Pregunté una vez a don Antonio cuál era su opinión acerca del carácter de Pedro el Cruel.
—Escritores ha habido en estos tiempos —respondió— que han pintado aquel monarca como un hombre severo en demasía, mas no lo bastante para merecer el título que le ha dado la historia. Ya os he contado pruebas de su ferocidad, y añadiré que en los últimos años de su reinado fue traidor y pérfido para con sus amigos, y monstruo sediento de sangre para con sus contrarios. Aún en sus mejores días solía dar rienda suelta a implacables odios, aunque entonces su carácter parecía ser una mezcla de ingenuidad y amor a la justicia.

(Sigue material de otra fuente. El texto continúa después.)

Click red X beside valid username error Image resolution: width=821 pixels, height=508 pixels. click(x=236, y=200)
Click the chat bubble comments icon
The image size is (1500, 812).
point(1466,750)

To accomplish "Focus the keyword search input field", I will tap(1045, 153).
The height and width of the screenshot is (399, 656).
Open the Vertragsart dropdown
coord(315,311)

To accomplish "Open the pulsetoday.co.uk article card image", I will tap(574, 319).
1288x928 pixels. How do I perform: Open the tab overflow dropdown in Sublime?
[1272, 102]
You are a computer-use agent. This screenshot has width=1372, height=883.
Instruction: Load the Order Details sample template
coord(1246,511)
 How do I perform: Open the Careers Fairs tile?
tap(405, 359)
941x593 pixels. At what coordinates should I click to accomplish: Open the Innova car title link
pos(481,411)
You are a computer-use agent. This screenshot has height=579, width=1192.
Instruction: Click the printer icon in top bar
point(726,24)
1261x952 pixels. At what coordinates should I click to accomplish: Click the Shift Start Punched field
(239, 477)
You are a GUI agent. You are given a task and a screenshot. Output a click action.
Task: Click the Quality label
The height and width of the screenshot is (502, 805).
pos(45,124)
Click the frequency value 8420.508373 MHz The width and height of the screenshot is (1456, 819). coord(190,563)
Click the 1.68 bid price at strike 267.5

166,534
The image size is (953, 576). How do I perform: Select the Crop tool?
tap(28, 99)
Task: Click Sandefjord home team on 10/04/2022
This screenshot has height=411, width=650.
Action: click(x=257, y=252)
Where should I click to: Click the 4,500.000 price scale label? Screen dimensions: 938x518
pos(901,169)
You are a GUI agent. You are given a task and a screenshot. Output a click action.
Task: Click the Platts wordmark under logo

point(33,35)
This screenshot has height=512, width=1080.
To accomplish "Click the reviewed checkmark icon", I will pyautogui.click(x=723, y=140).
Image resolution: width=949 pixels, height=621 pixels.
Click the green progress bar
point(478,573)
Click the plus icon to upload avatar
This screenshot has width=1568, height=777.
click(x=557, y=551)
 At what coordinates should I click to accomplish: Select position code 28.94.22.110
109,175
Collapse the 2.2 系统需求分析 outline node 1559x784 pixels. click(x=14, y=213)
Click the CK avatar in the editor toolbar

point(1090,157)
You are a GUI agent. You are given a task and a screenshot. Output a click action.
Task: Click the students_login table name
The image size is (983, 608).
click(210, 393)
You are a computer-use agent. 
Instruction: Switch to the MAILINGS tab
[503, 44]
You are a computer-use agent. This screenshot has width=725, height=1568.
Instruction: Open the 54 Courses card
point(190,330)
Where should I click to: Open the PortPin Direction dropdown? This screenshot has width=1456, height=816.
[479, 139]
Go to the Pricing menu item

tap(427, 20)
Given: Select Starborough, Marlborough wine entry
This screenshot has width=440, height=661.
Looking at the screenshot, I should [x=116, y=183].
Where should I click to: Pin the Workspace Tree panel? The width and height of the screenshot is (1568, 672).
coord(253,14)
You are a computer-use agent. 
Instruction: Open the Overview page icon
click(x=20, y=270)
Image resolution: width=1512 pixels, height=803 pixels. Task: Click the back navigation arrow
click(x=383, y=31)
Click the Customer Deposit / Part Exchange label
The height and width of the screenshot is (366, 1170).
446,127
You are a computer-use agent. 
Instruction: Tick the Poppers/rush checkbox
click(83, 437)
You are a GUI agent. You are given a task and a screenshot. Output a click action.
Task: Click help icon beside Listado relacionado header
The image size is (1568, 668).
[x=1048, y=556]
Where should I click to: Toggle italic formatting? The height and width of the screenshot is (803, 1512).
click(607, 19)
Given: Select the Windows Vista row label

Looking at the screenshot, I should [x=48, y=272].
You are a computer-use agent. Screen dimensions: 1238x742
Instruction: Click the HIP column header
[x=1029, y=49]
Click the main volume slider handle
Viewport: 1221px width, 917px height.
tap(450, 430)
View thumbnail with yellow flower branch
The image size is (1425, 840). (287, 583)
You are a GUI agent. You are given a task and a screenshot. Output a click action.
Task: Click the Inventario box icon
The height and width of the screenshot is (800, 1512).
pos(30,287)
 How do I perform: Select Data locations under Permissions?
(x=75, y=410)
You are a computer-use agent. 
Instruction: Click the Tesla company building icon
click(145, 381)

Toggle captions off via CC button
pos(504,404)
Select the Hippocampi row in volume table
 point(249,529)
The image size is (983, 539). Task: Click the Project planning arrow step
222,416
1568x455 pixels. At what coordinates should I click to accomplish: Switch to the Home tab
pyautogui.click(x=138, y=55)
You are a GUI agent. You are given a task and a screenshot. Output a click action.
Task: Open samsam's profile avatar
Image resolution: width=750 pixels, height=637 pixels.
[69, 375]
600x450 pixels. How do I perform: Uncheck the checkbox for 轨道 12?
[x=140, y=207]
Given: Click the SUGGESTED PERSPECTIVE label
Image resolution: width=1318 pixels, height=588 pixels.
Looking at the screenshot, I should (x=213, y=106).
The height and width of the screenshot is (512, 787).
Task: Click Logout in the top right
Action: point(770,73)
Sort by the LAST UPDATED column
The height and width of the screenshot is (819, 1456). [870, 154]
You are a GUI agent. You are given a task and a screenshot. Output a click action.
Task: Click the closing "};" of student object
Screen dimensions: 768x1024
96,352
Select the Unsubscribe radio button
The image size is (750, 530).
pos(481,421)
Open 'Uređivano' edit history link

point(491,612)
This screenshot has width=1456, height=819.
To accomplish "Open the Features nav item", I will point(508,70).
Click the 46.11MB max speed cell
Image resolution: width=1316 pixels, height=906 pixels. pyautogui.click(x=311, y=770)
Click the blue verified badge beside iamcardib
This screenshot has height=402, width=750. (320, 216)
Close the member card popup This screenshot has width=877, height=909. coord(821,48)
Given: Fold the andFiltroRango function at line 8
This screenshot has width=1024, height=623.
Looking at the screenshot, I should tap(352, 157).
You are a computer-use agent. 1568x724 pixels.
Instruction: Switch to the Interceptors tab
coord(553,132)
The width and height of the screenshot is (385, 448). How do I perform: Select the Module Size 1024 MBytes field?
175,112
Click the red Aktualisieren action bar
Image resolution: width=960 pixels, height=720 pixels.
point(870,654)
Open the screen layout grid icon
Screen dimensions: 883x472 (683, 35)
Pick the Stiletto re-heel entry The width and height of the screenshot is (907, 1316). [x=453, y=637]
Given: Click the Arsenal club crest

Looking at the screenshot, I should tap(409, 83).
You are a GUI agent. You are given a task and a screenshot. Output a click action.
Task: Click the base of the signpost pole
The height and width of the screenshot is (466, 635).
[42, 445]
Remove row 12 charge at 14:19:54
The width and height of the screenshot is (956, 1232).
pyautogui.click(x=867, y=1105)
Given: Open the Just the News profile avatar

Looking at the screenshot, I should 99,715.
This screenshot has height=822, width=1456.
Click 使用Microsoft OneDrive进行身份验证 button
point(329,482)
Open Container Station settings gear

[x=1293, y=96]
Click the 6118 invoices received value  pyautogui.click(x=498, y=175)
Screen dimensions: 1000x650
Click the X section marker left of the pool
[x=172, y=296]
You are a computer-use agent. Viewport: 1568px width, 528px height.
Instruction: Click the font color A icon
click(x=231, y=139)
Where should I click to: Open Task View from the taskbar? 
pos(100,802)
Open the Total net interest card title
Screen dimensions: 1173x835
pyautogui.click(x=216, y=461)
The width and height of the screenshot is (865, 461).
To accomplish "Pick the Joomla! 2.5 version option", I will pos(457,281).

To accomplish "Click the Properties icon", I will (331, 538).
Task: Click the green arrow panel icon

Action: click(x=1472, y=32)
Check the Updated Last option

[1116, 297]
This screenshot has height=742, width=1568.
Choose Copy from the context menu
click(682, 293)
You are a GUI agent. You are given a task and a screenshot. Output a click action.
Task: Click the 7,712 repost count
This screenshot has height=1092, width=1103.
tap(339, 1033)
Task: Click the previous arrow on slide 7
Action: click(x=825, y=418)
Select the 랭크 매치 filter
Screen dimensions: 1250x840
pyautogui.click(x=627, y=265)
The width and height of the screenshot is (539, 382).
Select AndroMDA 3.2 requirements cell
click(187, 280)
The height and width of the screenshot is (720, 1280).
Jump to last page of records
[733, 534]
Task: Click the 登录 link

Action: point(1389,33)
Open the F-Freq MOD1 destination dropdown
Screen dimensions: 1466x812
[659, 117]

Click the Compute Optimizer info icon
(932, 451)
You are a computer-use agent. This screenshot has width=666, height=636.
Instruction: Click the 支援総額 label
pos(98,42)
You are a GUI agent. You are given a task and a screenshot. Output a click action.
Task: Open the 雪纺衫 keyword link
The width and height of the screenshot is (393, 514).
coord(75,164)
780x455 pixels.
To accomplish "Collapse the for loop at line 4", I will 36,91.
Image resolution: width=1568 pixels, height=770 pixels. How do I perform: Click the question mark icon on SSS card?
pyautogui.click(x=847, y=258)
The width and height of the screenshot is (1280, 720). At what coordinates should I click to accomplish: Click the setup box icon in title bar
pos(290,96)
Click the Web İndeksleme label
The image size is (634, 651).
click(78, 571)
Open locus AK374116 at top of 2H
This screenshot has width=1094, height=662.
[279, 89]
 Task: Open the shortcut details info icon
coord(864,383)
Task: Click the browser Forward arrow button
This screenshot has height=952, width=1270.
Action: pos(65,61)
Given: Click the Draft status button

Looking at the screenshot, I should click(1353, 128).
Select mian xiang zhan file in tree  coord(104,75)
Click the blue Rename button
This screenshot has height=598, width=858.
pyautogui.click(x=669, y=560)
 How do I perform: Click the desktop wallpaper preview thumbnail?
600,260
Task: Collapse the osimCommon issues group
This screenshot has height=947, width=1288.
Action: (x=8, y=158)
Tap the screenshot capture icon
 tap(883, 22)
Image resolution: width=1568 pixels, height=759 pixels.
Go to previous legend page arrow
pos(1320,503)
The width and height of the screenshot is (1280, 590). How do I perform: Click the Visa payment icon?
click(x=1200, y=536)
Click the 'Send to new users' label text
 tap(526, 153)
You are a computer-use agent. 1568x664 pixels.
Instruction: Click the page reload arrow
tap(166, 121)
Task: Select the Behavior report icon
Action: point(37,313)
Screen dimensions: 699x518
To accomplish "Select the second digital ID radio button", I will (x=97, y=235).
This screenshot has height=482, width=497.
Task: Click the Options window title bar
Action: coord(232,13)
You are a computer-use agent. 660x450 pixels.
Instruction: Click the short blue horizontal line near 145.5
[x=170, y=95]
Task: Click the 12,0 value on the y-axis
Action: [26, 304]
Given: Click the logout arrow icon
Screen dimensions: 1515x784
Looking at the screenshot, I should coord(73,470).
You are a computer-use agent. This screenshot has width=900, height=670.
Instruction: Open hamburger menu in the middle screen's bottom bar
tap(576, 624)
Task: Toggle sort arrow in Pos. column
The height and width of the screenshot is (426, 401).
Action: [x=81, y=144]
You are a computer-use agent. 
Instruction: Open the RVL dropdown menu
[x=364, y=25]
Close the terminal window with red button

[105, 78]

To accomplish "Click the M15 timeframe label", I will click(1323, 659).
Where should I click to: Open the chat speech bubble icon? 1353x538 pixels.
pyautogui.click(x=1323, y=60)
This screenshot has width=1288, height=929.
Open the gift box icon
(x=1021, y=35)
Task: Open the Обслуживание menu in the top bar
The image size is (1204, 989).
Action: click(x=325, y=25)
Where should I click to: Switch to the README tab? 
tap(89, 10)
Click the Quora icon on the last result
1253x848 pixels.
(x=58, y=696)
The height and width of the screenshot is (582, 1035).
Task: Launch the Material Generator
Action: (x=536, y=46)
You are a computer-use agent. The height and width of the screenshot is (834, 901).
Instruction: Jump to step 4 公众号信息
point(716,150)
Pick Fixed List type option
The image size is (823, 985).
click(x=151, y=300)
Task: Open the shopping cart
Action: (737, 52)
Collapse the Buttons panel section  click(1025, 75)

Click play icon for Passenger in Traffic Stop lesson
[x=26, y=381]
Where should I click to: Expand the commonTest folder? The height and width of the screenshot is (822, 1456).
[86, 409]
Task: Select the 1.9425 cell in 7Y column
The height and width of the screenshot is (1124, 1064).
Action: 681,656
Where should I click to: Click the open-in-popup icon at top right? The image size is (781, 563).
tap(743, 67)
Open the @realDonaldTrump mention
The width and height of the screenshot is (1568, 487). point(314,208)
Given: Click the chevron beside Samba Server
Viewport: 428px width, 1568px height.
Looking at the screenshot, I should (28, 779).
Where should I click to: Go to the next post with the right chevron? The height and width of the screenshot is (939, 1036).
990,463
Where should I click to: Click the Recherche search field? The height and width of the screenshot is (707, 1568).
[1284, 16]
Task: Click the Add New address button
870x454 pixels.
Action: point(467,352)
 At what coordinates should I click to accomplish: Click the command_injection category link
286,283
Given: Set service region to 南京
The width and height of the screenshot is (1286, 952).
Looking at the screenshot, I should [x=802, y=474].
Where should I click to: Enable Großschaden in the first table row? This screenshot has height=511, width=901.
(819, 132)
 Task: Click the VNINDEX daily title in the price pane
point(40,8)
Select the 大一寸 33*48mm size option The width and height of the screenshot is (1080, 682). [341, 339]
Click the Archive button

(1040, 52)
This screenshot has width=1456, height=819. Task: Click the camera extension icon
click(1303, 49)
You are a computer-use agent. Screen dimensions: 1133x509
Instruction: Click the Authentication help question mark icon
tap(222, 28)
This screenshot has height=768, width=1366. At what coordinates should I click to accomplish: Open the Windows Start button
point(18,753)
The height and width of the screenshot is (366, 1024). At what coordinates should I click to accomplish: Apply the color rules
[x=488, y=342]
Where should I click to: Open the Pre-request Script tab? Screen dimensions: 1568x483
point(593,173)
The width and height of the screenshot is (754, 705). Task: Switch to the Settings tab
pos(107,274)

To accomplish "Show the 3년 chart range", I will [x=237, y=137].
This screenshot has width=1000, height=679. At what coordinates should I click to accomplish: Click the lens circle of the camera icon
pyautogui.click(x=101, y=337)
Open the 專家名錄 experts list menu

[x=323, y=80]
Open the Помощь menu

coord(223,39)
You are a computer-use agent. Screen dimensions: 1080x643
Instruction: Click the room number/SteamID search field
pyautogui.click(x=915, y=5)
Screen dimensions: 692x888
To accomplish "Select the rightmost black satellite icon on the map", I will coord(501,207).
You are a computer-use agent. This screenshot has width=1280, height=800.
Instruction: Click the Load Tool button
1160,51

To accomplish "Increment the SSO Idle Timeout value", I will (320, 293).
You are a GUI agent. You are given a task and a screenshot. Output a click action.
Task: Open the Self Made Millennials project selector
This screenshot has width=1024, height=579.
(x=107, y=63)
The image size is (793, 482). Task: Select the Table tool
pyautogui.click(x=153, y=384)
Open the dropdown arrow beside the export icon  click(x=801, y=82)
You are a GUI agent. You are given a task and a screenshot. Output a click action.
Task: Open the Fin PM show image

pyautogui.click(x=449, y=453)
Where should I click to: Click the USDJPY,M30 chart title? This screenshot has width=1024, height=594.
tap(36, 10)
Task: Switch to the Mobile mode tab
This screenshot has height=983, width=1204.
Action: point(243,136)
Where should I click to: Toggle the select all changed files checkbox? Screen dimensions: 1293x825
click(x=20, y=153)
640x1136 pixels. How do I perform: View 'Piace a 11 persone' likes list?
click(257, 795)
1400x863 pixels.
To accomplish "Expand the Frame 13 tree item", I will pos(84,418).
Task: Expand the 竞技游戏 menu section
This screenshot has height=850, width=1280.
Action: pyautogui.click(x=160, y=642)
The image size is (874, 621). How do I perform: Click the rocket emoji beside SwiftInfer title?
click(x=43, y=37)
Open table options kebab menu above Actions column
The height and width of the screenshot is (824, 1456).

Ya habéis visto en una de las calles de esta ciudad el busto de Pedro el Cruel, que indica el sitio en que monarca hizo una muerte, en un encuentro casual que tuvo una noche en que iba paseándose solo y disfrazado. Según cuenta la tradición, jamás se hubiera tenido noticia del autor del delito si no hubiera sido por una vieja que, al oír el ruido de las espadas, se asomó, con un candil en la mano a la ventana. Regirse inmediatamente, asustada, sin ver el rostro al hombre que había muerto a su adversario. Examinada al día siguiente por los jueces, declaró que el homicida no podía ser otro que el rey, a quien había descubierto por el bien conocido crujido de sus rodillas. Pedro oyó la acusación sin turbarse y sin contradecir ni ultrajar a la vieja. No pudiendo, sin embargo, remover las sospechas que había excitado aquel suceso, mandó que se colocase su busto en la calle en que había ocurrido, a la manera que se ponen las cabezas de los malhechores en la escena de sus crímenes. Todavía se da el nombre del Candilejo a la calle que da enfrente del busto del rey, en memoria de la que sacó la vieja cuando oyó el rumor de la pendencia.